Widespread Lawn Weed


A rather innocuous plant, common plantain can simply be mowed whenever you mow the lawn.
Photo of common plantain. This is a weed that puts up with heavy foot traffic.

Photo of common plantain.

David Beaulieu

Of course, this will be unacceptable to the lawn fanatic, who must have a perfectly manicured lawn. But others may find such a policy helpful in their attempts to achieve low-maintenance landscaping.

Now a ubiquitous lawn weed in North America, broadleaf or "common" plantain was brought to the New World by colonists from Europe for its medicinal uses.

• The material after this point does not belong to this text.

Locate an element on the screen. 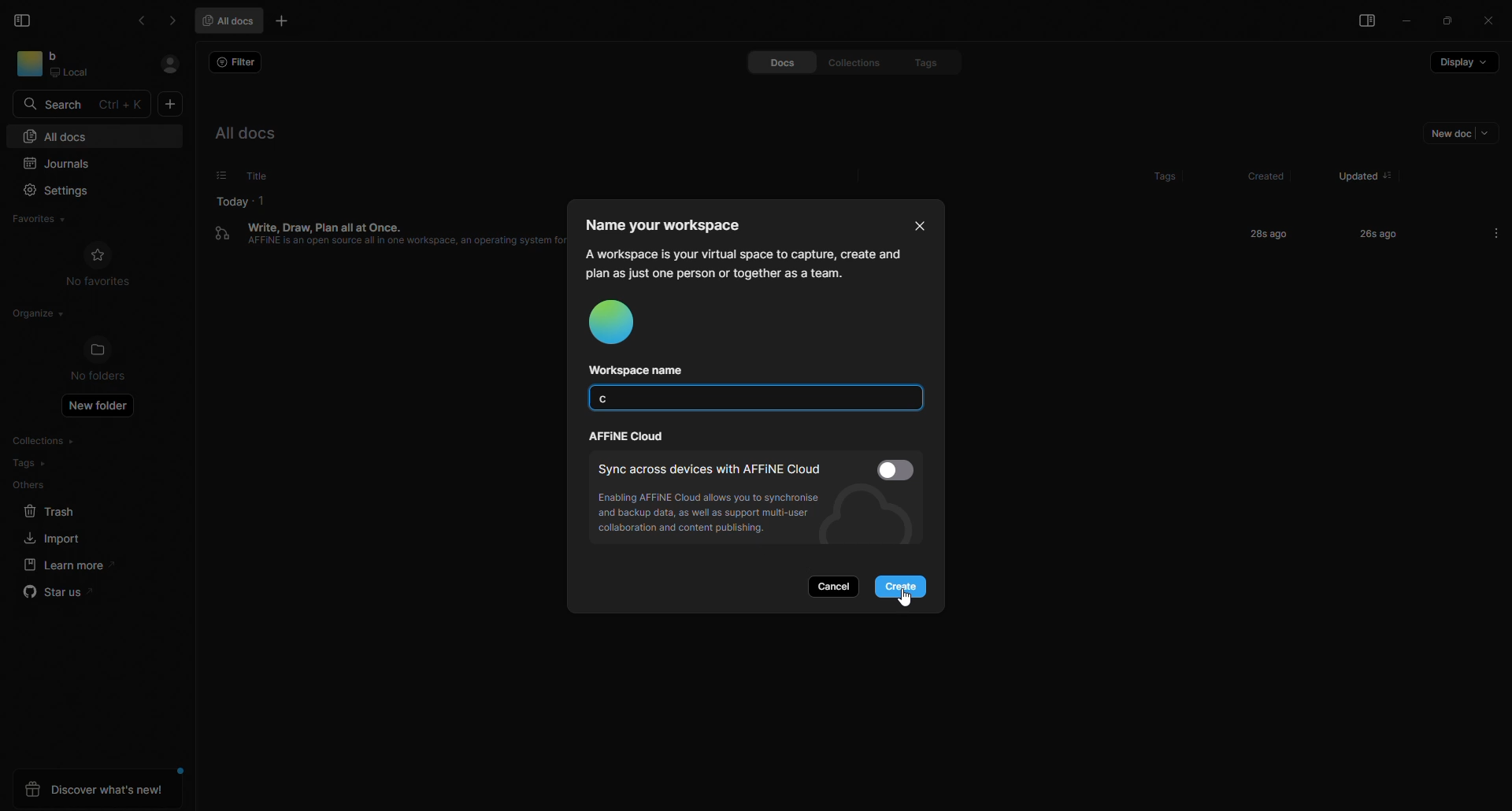 The width and height of the screenshot is (1512, 811). view is located at coordinates (1361, 23).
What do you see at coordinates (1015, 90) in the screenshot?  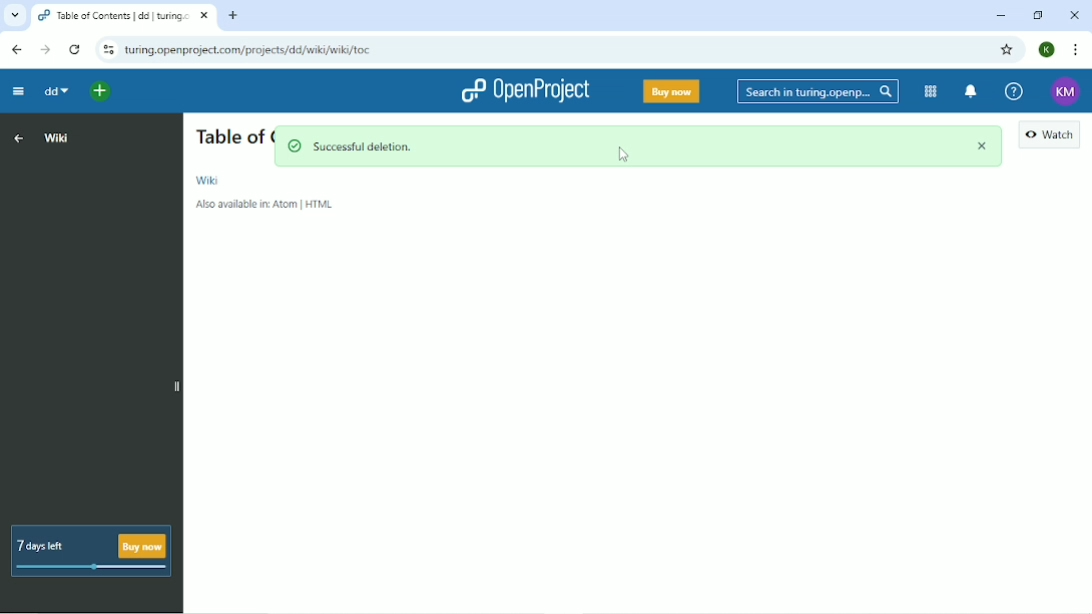 I see `Help` at bounding box center [1015, 90].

In his great book to identify weeds, Peter Del Tredici (Wild Urban Plants of the Northeast, p. 252) states that Native Americans called it "'the white man's footprint' because it grew where the Europeans cleared the land." Common plantain's medicinal qualities are too numerous to elaborate here, but one of them is something that the average homeowner might well make use of:

If you have been stung by a bee, try crushing the leaves of common plantain by rolling them roughly between the palms of your hands to release the juice, then applying the pulp to a bee sting. Many report relief from doing so. Note, however, that if you suffer from bee sting allergy, you should follow proper medical advice to treat the bee sting.

But the utility of this herb extends beyond the realm of medicine. Common plantain plants are edible. Harvest the leaves while they are young, preferably. At this stage, they can be used in salads, as you would lettuce. You'll probably want to cook older leaves, which tend to be too tough to eat raw.

For those who say phooey to all that and just wish to learn about common plantain control, Colleen Vanderlinden, About.com's Organic Gardening Guide, writes, "The only surefire way to get rid of plantains is to dig them up, getting all of the root out." But because it is green and stays short, it's rather unobtrusive, as lawn weeds go. In out-of-the-way problem areas where you have trouble establishing grass (due to shade or compacted soil), consider allowing common plantain to stay if it's already present. It will blend in fairly well with whatever grass is present (it is, after all, totally green) and will tolerate heavy foot traffic. Consider it a volunteer ground cover that you don't have to put any time or energy into maintaining.